** Page text **

+++

Religion in the Public Domain

In recent weeks, I’ve had a few posts about religion, and I’ve tried to apply economic concepts to them. This is another one. As before, I ask you bear in mind that I am trying to treat the concept with respect, and I ask that you do the same in comments. I note that this is the hardest of these posts I’ve had to write because a lot of this just doesn’t sound respectful to me no matter how I write it. Still, I think the question is worth discussing… its been raised by others before.

Today’s LA Times had a nice column by Tim Rutten about religion in the public sphere especially as it pertains to Romney. Rutten writes:

“Still, it’s been nearly half a century since our political journalism has witnessed anything quite as breathtakingly noxious and offensive as the current attempt to discredit Mitt Romney, a potential Republican presidential candidate, because the Massachusetts governor is a Mormon.”

Now, the likelihood that I would vote for Romney is very close to nil, but that is because I don’t trust what we already know about his economic policies. I don’t care if he’s a Mormon, Catholic, Southern Baptist, Methodist, Muslim, Jew, Atheist or whatever else, I am not voting for someone who brings on board the likes of Mankiw or Hubbard unless the other guy appears to be GW-incompetent.

Now, why would the fact that Romney is a Mormon be a problem for many voters? Well, I could think of several reasons:

1. If a Mormon has a false belief, it means that he/she doesn’t have the True Faith, whatever that might be. Presumably, those guided by the True Faith are more likely to make good decisions than those guided by false beliefs.

+++

** Source material **
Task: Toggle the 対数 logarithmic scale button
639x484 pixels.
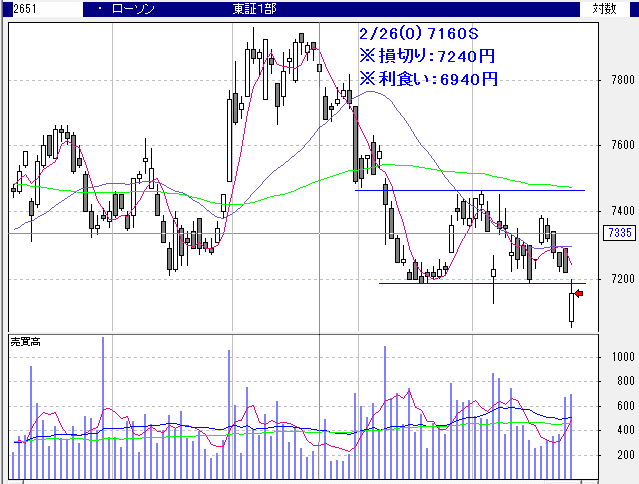Action: pos(604,9)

+++

** Questions to answer **
[1] In the post on religion in the public domain, transcribe everything from "Now, the likelihood" down to "to be GW-incompetent.".
[2] Answer these questions from the post on religion in the public domain:
(a) In which newspaper did Tim Rutten's column appear?
(b) According to the quoted column, which state is Mitt Romney governor of?
(c) Which two people does the writer name as advisers who would rule out a vote for a candidate who brings them on board?
The material has nothing to do with the text.

** Solution list **
[1]
Now, the likelihood that I would vote for Romney is very close to nil, but that is because I don’t trust what we already know about his economic policies. I don’t care if he’s a Mormon, Catholic, Southern Baptist, Methodist, Muslim, Jew, Atheist or whatever else, I am not voting for someone who brings on board the likes of Mankiw or Hubbard unless the other guy appears to be GW-incompetent.

[2]
(a) The LA Times.
(b) Massachusetts.
(c) Mankiw and Hubbard.